__WHAT TO WORK ON__: Repeat exactly, please, the opening lines of the data below, through and including the line where "[tab] (122, 176)" sits.

(Stored data)
________

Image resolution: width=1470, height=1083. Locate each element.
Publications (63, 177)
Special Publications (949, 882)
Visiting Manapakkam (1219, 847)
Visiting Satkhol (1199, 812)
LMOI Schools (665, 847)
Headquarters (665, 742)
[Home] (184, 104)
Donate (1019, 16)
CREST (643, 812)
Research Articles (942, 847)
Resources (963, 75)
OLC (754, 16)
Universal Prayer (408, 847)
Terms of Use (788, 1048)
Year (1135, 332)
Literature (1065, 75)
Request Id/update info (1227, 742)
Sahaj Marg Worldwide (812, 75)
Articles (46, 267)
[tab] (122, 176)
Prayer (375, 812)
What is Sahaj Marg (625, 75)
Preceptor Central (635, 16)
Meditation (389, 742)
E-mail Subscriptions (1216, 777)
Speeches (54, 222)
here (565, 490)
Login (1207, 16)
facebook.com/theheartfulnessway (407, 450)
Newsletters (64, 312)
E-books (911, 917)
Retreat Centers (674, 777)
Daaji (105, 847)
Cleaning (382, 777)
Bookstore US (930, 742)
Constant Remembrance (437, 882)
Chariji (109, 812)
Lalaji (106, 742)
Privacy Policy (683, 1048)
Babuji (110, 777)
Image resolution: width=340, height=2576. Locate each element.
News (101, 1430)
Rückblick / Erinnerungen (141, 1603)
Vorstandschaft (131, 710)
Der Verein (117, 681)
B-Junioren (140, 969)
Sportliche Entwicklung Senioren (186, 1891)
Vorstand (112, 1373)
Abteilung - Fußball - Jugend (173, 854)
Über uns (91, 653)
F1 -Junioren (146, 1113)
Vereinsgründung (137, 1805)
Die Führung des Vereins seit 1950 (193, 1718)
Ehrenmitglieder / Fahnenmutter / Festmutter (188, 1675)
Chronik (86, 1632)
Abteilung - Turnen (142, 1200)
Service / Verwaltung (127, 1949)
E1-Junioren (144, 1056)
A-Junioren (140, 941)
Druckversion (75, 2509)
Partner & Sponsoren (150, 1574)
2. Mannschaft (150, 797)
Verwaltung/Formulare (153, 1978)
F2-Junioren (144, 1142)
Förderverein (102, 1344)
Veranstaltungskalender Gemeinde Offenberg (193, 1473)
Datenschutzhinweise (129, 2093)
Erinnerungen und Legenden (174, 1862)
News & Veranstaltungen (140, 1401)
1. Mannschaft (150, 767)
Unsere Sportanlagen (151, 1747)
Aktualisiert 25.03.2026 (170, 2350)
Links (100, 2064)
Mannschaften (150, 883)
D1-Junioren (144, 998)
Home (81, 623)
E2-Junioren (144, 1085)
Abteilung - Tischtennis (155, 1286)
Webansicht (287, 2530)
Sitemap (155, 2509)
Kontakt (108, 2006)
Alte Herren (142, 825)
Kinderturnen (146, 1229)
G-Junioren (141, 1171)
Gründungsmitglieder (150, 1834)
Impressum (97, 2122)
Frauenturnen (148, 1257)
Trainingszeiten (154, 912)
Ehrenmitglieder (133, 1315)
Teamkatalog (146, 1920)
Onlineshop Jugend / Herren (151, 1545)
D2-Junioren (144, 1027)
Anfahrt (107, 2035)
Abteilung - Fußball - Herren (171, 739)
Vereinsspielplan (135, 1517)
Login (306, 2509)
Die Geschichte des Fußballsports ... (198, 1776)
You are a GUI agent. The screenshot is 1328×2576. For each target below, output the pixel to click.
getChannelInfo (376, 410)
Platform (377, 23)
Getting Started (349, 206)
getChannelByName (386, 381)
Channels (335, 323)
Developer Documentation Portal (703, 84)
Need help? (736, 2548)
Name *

________

__RESPONSE TO THE EXERCISE__:
Image resolution: width=1470, height=1083. Locate each element.
Publications (63, 177)
Special Publications (949, 882)
Visiting Manapakkam (1219, 847)
Visiting Satkhol (1199, 812)
LMOI Schools (665, 847)
Headquarters (665, 742)
[Home] (184, 104)
Donate (1019, 16)
CREST (643, 812)
Research Articles (942, 847)
Resources (963, 75)
OLC (754, 16)
Universal Prayer (408, 847)
Terms of Use (788, 1048)
Year (1135, 332)
Literature (1065, 75)
Request Id/update info (1227, 742)
Sahaj Marg Worldwide (812, 75)
Articles (46, 267)
[tab] (122, 176)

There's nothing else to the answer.